Bei einem Treffen am Donnerstag mit Vertretern der Wirtschaft zeigte sich Putin überzeugt, dass, wenn sich die Situation ändern sollte, sie sich zum Besseren wenden würde.

„Einer meiner Kollegen erwartet, dass wir in zwei oder drei Monaten das Coronavirus bewältigen. Dies ist eine gute Prognose, denn in einigen Ländern wird gesagt, dass der Kampf gegen das Virus sehr lange dauern wird“, sagte Putin.

Was die wirtschaftlichen Maßnahmen betrifft, erläuterte er, dass je strenger und effizienter diese seien, desto kürzer werde ihre Anwendungsperiode dauern.

Selbstdisziplin statt harte gesetzliche Beschränkungen

Die Vertreterin der WHO in Russland, Melita Vujnovic, sagte, Moskaus Anstrengungen seien der Ausbreitung des Virus immer „einen Schritt voraus“.

„Russland ist dank seiner Bereitschaft, einschließlich bei der Epidemie-Überwachung und der Selbstisolation, praktisch der Infektion voraus“, erklärte sie.
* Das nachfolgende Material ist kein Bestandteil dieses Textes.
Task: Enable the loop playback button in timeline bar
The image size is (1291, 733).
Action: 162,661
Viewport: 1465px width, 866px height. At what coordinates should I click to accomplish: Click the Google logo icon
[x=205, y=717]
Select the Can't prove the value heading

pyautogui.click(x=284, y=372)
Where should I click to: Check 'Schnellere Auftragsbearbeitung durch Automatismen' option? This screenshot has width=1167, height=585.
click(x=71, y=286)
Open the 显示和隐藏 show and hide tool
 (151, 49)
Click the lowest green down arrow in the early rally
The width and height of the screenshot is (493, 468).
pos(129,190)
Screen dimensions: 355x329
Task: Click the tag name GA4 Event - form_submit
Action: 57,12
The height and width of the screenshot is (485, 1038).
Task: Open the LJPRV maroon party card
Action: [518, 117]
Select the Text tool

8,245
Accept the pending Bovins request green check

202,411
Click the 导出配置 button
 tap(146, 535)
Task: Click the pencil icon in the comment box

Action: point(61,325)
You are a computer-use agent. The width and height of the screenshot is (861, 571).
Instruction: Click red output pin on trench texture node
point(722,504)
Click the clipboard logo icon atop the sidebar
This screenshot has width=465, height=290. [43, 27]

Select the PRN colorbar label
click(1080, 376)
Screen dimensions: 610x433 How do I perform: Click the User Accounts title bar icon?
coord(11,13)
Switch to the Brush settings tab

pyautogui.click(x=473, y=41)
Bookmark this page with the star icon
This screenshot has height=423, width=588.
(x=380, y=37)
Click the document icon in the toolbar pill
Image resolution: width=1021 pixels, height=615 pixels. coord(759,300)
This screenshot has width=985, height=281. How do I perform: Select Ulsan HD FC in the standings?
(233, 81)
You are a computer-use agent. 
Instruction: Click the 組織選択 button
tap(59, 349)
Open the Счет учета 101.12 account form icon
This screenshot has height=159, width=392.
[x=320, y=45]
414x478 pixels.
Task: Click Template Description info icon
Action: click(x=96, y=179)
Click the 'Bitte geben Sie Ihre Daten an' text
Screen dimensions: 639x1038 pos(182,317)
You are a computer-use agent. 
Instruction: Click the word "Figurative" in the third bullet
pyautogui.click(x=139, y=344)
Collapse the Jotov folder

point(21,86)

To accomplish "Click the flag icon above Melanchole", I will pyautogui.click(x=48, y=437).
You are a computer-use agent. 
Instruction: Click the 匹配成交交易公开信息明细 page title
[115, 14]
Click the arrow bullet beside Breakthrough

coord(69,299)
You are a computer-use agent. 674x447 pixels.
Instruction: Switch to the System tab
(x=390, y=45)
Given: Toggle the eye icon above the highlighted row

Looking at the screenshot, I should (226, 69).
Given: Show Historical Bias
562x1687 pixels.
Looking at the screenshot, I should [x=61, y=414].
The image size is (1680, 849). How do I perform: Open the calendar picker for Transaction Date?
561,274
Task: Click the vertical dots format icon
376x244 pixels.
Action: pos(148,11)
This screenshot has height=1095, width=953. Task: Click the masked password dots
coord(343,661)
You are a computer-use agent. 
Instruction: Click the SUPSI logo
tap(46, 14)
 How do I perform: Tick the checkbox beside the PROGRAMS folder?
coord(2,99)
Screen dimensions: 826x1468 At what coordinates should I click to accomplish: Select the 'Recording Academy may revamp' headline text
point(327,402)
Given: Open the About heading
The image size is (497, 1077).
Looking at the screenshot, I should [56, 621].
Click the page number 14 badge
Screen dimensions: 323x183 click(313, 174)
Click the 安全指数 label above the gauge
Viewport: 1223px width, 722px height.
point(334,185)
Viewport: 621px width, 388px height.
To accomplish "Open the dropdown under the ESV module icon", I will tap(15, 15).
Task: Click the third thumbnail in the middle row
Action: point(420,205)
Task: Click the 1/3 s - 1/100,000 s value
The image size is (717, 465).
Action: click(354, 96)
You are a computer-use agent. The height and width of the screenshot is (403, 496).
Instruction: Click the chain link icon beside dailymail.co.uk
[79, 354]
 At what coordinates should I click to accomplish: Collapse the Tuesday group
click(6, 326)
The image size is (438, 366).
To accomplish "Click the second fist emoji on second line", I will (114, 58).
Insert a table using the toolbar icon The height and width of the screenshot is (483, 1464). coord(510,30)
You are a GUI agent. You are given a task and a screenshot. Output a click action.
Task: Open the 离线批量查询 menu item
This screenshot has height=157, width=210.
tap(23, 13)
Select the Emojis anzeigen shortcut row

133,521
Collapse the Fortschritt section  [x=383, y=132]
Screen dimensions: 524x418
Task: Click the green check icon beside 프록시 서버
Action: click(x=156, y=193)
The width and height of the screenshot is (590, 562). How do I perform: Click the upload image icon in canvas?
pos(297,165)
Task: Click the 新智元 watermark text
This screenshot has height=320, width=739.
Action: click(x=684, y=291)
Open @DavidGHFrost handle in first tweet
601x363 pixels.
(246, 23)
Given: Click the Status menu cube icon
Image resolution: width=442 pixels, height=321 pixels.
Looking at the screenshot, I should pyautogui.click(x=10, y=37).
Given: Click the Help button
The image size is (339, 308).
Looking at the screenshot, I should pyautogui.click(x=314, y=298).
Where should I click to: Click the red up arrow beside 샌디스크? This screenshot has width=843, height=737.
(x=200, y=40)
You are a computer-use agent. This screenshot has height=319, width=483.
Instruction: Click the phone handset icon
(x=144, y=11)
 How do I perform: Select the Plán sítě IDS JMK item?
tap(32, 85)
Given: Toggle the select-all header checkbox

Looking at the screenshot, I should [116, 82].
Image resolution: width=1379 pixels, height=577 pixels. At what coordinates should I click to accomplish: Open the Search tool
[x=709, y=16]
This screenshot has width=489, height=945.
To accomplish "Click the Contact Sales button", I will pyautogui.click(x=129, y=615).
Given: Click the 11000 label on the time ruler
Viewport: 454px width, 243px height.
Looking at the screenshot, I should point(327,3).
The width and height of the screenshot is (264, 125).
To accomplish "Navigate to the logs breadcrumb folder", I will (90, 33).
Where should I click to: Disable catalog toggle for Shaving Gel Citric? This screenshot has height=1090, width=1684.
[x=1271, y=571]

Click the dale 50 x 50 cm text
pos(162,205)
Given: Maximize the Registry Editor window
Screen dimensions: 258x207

Wenn Russland dieses selbstdisziplinierte Vorgehen aufrechterhalte, werde eine strikte Quarantäne nicht erforderlich sein, so Vujnovic. Es gebe Beispiele von Ländern, die auch ohne strenge gesetzliche Maßnahmen das Virus eingedämmt hatten, wie etwa Japan.

Am Vortag wandte sich Wladimir Putin an die Nation und verkündete eine Reihe wirtschaftlicher Maßnahmen, um Bürgern sowie kleineren und mittleren Unternehmen zu helfen, die Folgen der Coronavirus-Epidemie zu überwinden.